--- Begin SUPPLIED RECORDS ---

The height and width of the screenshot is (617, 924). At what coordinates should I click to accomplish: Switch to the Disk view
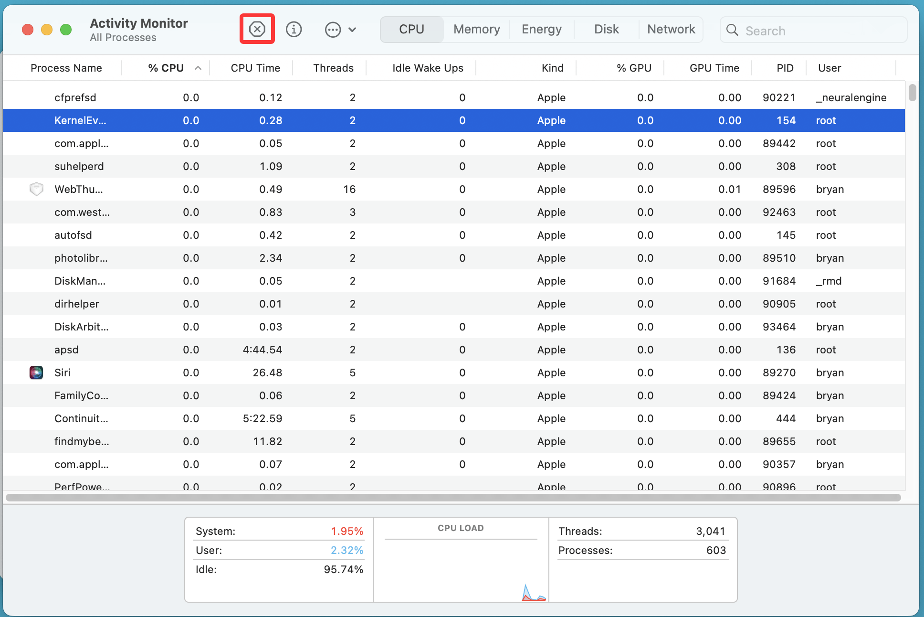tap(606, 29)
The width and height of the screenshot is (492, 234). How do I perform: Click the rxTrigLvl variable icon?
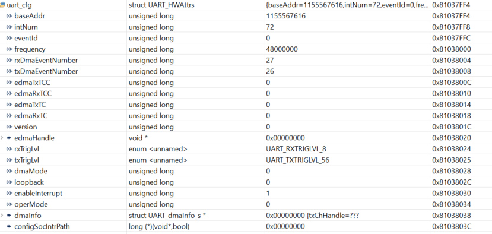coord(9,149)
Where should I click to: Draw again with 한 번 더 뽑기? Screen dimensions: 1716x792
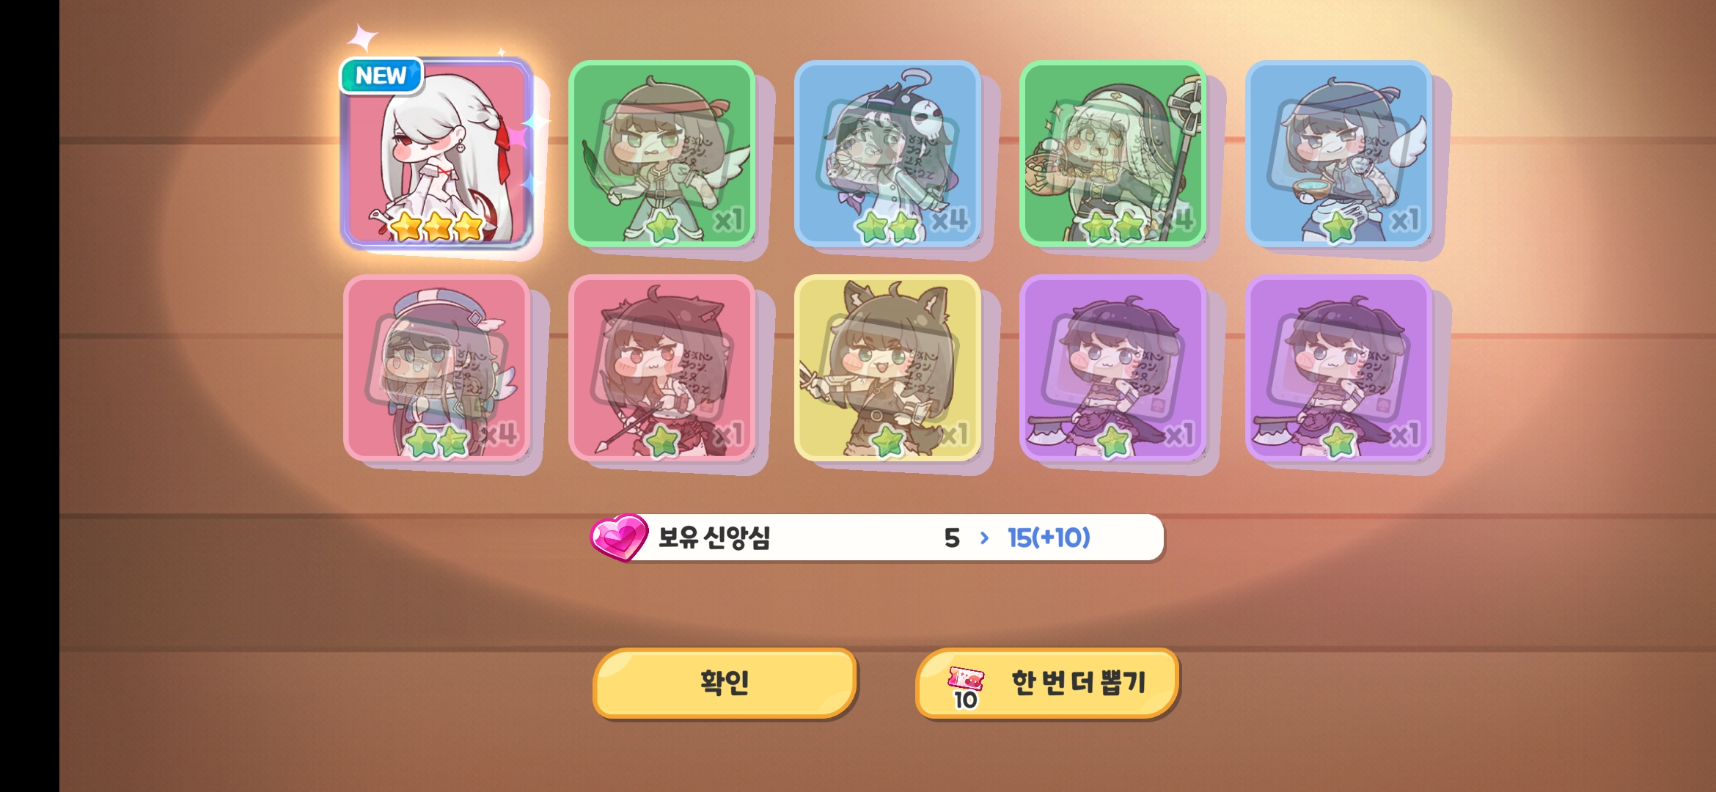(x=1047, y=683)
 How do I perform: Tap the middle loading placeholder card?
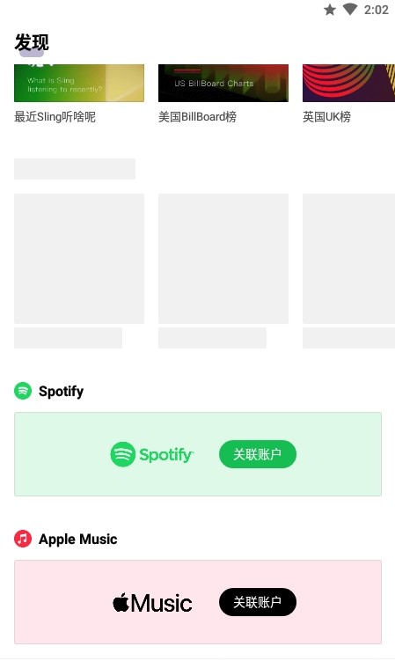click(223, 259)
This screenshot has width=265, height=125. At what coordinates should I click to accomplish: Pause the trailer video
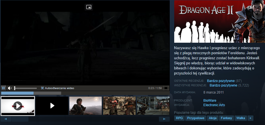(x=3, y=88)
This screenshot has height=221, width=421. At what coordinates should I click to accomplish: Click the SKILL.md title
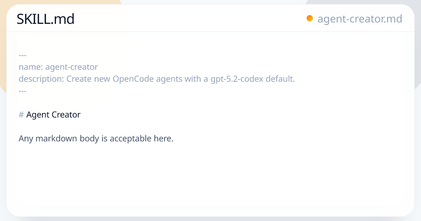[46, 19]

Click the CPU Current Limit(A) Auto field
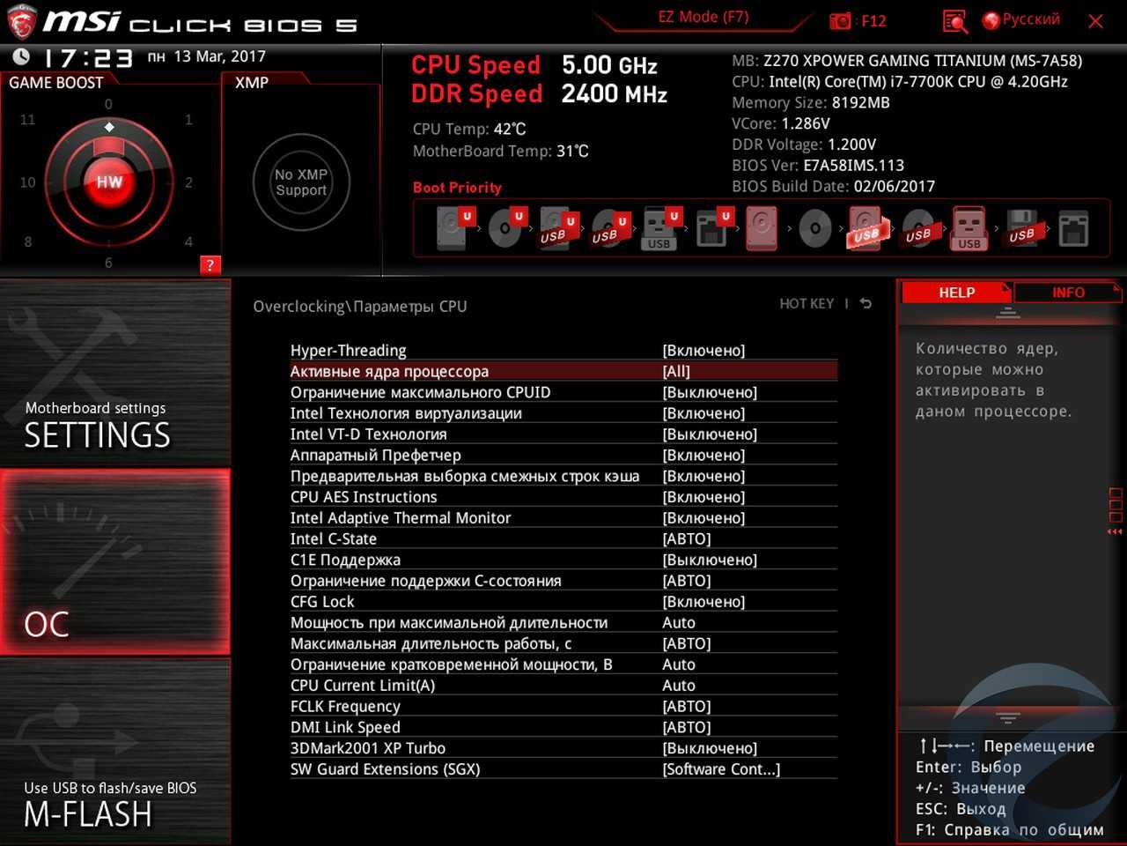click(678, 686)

--- End SUPPLIED RECORDS ---
--- Begin SUPPLIED RECORDS ---

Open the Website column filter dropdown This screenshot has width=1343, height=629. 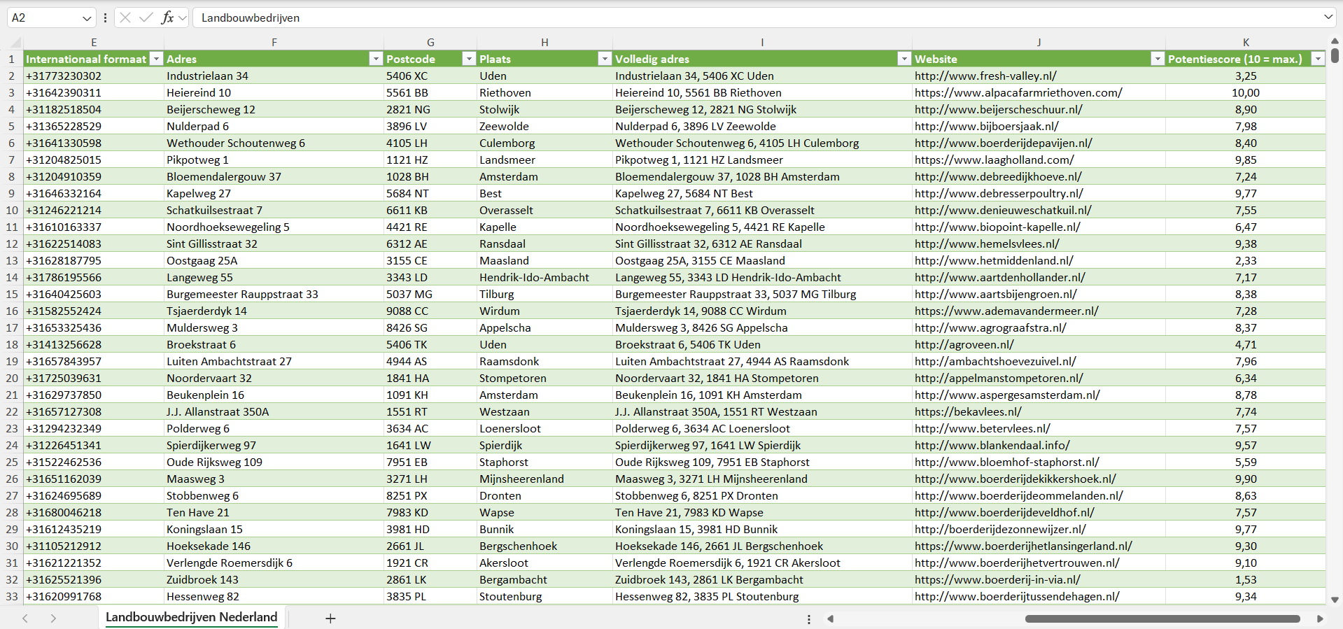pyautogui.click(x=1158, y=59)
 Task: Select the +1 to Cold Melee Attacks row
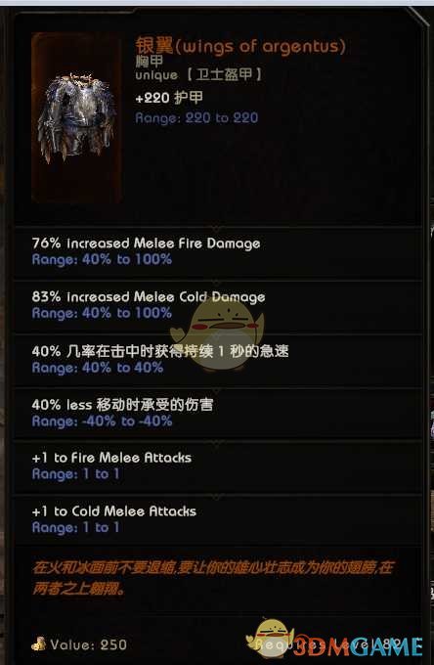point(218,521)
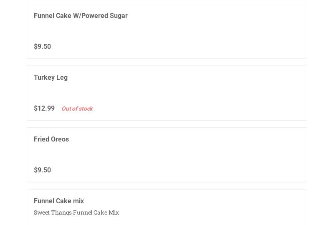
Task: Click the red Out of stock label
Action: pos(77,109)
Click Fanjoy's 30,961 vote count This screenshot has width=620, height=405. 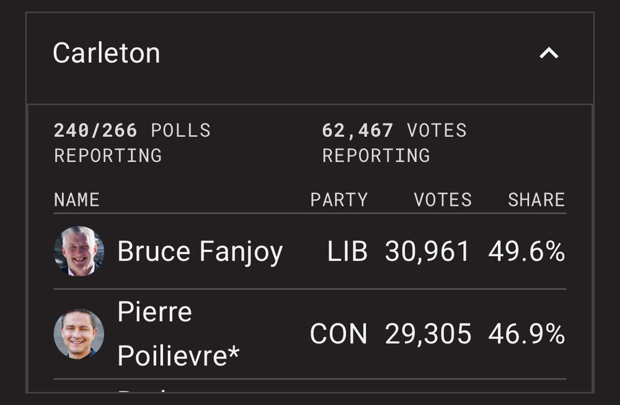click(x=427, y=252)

--- End SUPPLIED RECORDS ---
--- Begin SUPPLIED RECORDS ---

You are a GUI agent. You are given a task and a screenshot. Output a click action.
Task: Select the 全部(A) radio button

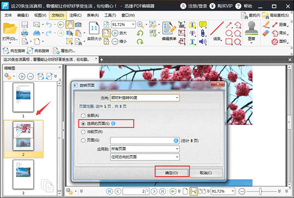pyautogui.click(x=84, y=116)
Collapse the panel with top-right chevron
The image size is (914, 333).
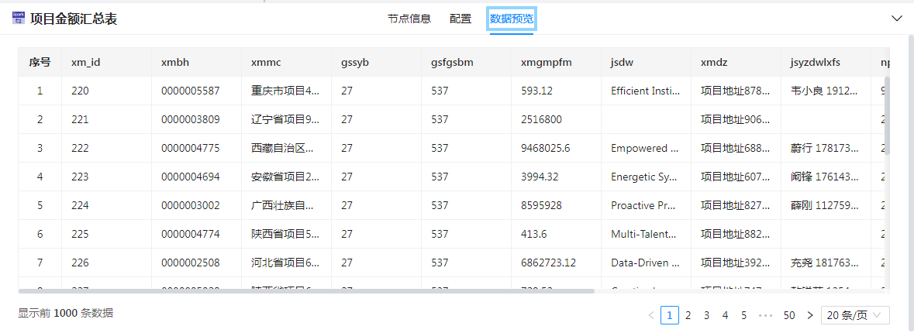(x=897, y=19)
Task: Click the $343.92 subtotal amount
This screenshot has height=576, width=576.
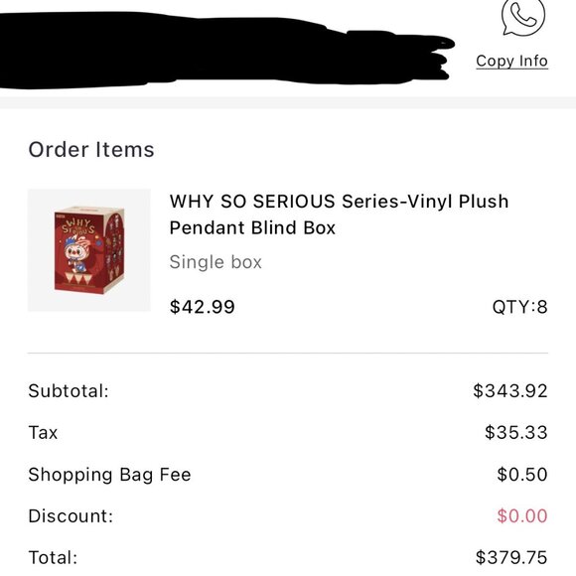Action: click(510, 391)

--- End SUPPLIED RECORDS ---

--- YOUR TASK ---
Could you render the lines starting with the line that contains "This screenshot has height=221, width=421." and going on through the line that contains "click(678, 686)" as a Markdown table with the columns Number and Line, one row per line, skipping blank lines and leaving out the pictures?

--- ANSWER TO THIS PROBLEM ---
| Number | Line |
|---|---|
| 1 | This screenshot has height=221, width=421. At what coordinates should I click to accomplish: Click the SKILL.md title |
| 2 | [46, 19] |
| 3 | Click the CPU Current Limit(A) Auto field |
| 4 | click(678, 686) |